- Consigne A -
D'après l'extrait ci-dessous sur l'arrêt de la CEDH, quel article de la Convention la Cour juge-t-elle violé ?
##### Extrait choisi #####
Ce désastre aussi bien judiciaire qu'administratif conduit la CEDH à constater une violation de l'article 3 de la Convention. La décision n'est certes pas une surprise, mais elle suscite plusieurs interrogations sur le droit français.

D'une part, il est évidemment que l'aide à l'enfance fonctionne mal en raison des défauts d'articulation entre son pôle judiciaire et son pôle administratif. Il ne fait aucun doute que la petite Marina S. a été victime, non seulement des coups de ses parents, mais aussi d'un système bureaucratique qui n'a pas su entendre les appels des enseignants.

D'autre part, sur un plan plus juridique, on peut s'interroger sur l'attachement indéfectible de la Cour de cassation à la faute lourde en matière de responsabilité du service public de la justice, alors même qu'elle tend à céder dans bien d'autres domaines. Cette survivance apparaît aujourd'hui totalement inadaptée à une situation dans laquelle une succession de dysfonctionnements peut conduire à la mort d'un enfant. Un tel blocage de la jurisprudence risque de susciter des soupçons, car la Cour de cassation pourrait être accusée de vouloir protéger un service public judiciaire qui est dans un état de délabrement tel que les dysfonctionnements ne peuvent manquer de se produire. Mais la Cour européenne, de toute évidence, n'entend pas laisser les choses en l'état.
#####
- Consigne B -
Recopiez mot pour mot les enregistrements ci-dessous, uniquement du début jusqu'à la ligne contenant « Looking at the screenshot, I should (349, 142). », celle-ci comprise.
##### Enregistrements fournis #####
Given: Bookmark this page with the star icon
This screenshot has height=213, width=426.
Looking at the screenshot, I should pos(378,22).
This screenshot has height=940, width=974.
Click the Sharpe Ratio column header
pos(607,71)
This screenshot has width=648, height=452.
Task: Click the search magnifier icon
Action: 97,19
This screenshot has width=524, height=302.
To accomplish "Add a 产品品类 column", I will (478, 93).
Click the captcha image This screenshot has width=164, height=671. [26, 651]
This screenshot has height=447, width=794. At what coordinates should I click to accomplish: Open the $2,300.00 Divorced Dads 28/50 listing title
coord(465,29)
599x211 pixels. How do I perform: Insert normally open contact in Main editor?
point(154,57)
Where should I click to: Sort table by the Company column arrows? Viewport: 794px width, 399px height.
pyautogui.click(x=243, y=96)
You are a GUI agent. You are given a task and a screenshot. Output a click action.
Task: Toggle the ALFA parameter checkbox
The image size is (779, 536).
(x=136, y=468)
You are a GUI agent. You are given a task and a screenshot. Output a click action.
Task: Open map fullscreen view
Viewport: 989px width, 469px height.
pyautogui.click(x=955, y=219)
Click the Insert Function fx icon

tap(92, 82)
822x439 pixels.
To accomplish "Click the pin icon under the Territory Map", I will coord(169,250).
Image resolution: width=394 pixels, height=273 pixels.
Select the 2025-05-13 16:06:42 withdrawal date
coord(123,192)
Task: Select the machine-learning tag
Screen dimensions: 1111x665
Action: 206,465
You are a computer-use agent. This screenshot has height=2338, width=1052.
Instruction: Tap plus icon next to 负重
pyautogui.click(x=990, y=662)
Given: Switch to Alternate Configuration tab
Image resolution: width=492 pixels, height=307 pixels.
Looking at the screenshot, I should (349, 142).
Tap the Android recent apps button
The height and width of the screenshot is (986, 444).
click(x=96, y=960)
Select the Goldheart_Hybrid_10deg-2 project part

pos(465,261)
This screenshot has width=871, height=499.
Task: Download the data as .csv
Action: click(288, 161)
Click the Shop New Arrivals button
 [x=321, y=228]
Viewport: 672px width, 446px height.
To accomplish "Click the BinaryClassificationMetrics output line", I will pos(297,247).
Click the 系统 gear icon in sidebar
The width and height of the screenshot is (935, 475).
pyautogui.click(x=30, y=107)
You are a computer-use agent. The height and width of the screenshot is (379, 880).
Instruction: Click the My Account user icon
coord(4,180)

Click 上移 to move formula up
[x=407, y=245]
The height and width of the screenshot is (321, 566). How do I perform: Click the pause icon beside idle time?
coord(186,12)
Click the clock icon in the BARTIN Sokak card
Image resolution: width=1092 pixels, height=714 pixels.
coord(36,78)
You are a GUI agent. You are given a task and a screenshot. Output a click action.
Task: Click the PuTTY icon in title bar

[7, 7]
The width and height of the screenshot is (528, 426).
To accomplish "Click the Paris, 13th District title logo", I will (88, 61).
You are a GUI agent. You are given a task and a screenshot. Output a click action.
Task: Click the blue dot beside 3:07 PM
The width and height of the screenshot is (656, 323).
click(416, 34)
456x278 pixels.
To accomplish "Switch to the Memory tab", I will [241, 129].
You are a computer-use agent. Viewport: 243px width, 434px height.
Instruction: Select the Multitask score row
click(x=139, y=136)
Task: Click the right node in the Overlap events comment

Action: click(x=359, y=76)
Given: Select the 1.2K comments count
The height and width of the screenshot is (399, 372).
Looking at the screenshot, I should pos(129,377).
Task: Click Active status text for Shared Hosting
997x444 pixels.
#####
- Réponse finale A -
L'article 3 de la Convention.

- Réponse finale B -
Given: Bookmark this page with the star icon
This screenshot has height=213, width=426.
Looking at the screenshot, I should pos(378,22).
This screenshot has height=940, width=974.
Click the Sharpe Ratio column header
pos(607,71)
This screenshot has width=648, height=452.
Task: Click the search magnifier icon
Action: 97,19
This screenshot has width=524, height=302.
To accomplish "Add a 产品品类 column", I will (478, 93).
Click the captcha image This screenshot has width=164, height=671. [26, 651]
This screenshot has height=447, width=794. At what coordinates should I click to accomplish: Open the $2,300.00 Divorced Dads 28/50 listing title
coord(465,29)
599x211 pixels. How do I perform: Insert normally open contact in Main editor?
point(154,57)
Where should I click to: Sort table by the Company column arrows? Viewport: 794px width, 399px height.
pyautogui.click(x=243, y=96)
You are a GUI agent. You are given a task and a screenshot. Output a click action.
Task: Toggle the ALFA parameter checkbox
The image size is (779, 536).
(x=136, y=468)
You are a GUI agent. You are given a task and a screenshot. Output a click action.
Task: Open map fullscreen view
Viewport: 989px width, 469px height.
pyautogui.click(x=955, y=219)
Click the Insert Function fx icon

tap(92, 82)
822x439 pixels.
To accomplish "Click the pin icon under the Territory Map", I will coord(169,250).
Image resolution: width=394 pixels, height=273 pixels.
Select the 2025-05-13 16:06:42 withdrawal date
coord(123,192)
Task: Select the machine-learning tag
Screen dimensions: 1111x665
Action: 206,465
You are a computer-use agent. This screenshot has height=2338, width=1052.
Instruction: Tap plus icon next to 负重
pyautogui.click(x=990, y=662)
Given: Switch to Alternate Configuration tab
Image resolution: width=492 pixels, height=307 pixels.
Looking at the screenshot, I should (349, 142).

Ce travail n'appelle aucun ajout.